Count every line below containing "computer"; state the number only.

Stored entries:
((

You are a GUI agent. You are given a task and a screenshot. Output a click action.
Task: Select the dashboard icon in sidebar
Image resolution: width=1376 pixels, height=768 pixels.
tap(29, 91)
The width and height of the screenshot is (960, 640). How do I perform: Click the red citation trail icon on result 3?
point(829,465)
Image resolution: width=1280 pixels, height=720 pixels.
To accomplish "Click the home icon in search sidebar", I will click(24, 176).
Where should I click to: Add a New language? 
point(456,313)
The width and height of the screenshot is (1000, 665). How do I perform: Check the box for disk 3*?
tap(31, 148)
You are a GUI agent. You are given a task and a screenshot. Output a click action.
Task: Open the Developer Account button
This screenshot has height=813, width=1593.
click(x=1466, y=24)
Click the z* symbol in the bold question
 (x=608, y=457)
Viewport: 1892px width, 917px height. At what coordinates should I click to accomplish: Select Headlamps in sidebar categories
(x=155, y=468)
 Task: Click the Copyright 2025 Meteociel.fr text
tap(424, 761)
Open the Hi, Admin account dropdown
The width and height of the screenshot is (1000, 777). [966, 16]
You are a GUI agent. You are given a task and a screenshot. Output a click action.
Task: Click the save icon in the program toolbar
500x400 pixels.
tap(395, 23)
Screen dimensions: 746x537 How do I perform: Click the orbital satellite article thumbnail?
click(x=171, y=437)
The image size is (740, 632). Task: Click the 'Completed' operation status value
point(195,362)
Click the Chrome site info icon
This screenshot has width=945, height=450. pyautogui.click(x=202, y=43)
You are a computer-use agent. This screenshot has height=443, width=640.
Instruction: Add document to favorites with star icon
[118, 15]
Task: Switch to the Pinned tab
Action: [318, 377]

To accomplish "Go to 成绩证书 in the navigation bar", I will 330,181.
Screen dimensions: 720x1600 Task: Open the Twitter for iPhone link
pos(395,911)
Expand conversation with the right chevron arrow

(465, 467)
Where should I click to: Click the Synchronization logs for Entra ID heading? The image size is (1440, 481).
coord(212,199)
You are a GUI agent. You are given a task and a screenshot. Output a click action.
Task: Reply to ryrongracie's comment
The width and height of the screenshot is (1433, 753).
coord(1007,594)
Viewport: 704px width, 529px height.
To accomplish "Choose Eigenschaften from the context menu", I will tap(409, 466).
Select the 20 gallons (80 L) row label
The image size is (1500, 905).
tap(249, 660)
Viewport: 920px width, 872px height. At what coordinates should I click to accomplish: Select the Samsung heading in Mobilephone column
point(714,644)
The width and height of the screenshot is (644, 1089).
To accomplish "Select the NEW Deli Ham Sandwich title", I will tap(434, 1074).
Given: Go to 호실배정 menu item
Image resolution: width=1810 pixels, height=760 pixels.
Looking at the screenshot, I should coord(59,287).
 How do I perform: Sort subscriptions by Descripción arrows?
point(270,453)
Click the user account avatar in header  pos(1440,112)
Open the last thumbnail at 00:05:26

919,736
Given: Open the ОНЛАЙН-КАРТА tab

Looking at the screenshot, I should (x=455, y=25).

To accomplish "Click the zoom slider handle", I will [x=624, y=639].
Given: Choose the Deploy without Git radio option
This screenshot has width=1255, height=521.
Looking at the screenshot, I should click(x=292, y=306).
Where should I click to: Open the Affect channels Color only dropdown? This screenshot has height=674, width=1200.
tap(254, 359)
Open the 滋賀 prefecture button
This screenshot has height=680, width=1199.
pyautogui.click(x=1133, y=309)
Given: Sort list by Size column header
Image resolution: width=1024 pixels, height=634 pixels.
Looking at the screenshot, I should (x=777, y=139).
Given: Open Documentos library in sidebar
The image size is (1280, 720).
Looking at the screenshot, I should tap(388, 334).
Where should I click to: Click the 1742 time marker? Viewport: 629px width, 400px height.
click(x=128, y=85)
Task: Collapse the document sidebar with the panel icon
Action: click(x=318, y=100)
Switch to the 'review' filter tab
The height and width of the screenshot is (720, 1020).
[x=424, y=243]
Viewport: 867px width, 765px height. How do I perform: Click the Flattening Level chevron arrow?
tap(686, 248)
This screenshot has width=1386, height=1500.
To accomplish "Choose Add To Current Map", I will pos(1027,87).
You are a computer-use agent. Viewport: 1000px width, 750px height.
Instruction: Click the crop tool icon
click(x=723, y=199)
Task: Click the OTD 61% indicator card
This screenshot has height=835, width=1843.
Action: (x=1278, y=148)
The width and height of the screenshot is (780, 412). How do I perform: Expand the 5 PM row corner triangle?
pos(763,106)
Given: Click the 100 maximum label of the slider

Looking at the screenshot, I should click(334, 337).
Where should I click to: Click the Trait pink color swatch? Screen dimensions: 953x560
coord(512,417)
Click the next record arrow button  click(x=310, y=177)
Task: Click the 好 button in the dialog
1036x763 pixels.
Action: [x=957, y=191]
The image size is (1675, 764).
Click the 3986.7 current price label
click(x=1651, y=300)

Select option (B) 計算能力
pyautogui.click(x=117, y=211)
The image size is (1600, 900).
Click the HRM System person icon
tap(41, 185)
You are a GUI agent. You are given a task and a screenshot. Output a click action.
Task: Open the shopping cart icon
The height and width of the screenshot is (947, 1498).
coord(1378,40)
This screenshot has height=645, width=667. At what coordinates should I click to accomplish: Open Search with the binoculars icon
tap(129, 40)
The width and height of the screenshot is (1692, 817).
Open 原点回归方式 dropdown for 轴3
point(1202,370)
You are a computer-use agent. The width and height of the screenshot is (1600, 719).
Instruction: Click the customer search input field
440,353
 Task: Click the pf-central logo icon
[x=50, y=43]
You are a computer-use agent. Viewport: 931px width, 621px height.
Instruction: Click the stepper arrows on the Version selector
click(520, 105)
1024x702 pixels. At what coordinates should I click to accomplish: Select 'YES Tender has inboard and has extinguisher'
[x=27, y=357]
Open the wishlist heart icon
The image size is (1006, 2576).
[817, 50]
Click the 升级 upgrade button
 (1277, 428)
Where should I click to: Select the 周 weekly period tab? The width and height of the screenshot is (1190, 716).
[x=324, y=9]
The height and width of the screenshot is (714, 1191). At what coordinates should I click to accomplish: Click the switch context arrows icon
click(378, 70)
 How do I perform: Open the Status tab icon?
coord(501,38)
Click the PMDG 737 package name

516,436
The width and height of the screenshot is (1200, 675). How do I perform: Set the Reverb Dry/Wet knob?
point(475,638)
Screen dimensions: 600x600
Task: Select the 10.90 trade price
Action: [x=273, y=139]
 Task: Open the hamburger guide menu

))

■ Answer section ■
4